I'm not going to write a unique code sample just for you (especially when I lack full understand of your application) but I can at least offer some advice about how you might modify the serail1.c code. The code which reads the incoming data from the serial port FIFO begins at line #625. You can see only several lines later it writes the data to either rx_buffer[] or rx_buffer_storage_[]. Those arrays are the built in buffer, and the additional buffer which can be optionally added by Serial1.availableForWrite(). If you wanted to create a program where the serial interrupt does not put the incoming data into a buffer, but instead does something with it immediately as part of the interrupt, this is the most likely location where you would modify the code.

You could make a copy of all this code into your program. Perhaps you would change all global scope names, so it can't accidentally conflict with the code inside the core library. Or maybe just editing the core library code already installed on your computer would be simplest. If you go that route, please be careful to make a backup copy, just in case a future install of the software might overwrite it. (of course, everyone should always make backups of important work... but few people seem to spend the extra effort needed)

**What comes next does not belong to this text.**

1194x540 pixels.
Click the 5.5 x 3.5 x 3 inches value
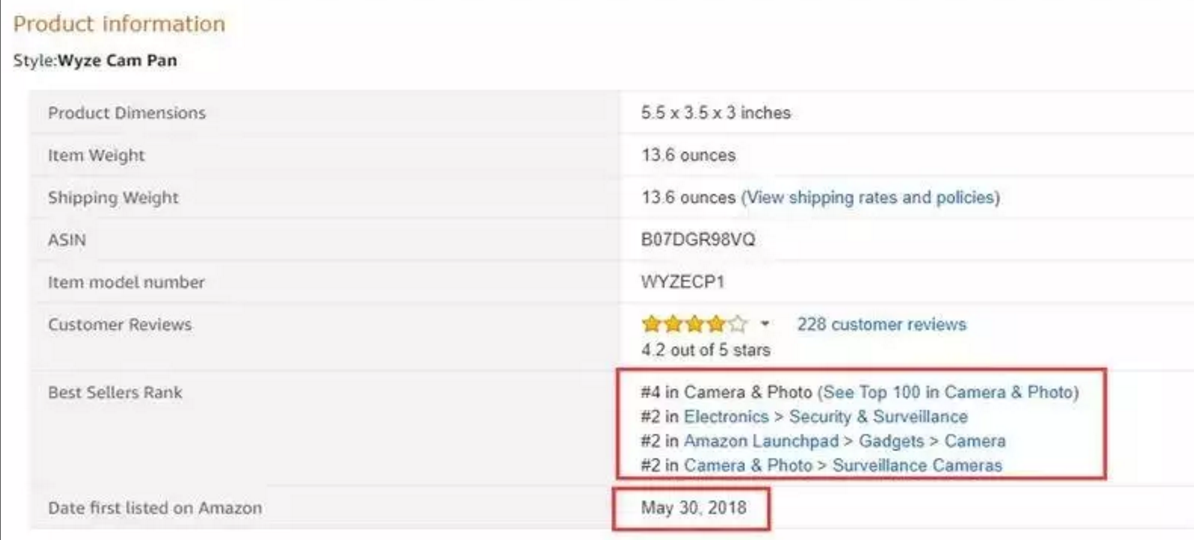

I'm going to spent just a few moments to add a cautionary note to this already lengthy message. Sharing data between interrupts and main program context is difficult to design properly. It is explained on the IntervalTimer page, under "Interrupt Context Issues"

https://www.pjrc.com/teensy/td_timing_IntervalTimer.html#interrupts

Many people have built programs which usually work but then suffer rare and difficult to reproduce timing or race condition bugs when data is shared between interrupts and the main program. The reason why Teensy's serial port code, and the interrupt-based serial port code on most other systems is built around the paradigm of the interrupt storing data into a buffer and the main program reading data from that buffer is because that type of error is so easy to make and so difficult to troubleshoot. If you attempt using the data directly from the interrupt function, perhaps your code will be bug free, but before you attempt it (if that is what you really wanted.... again, this is guesswork on my part based on only a few words in your question) please be aware this sort of design is rarely used in practice because of the tendency for subtle bugs which are extremely difficult to troubleshoot.

Hopefully this answered your question? And if you do attempt to modify the interrupt function to directly process the incoming data, hopefully you can avoid sharing data between the interrupt and main program. Or if you do go down that path, at least know before you start that it at first appears to be deceptively easy, but in practice the race condition bugs that usually occur are almost impossible to reliably reproduce and fix.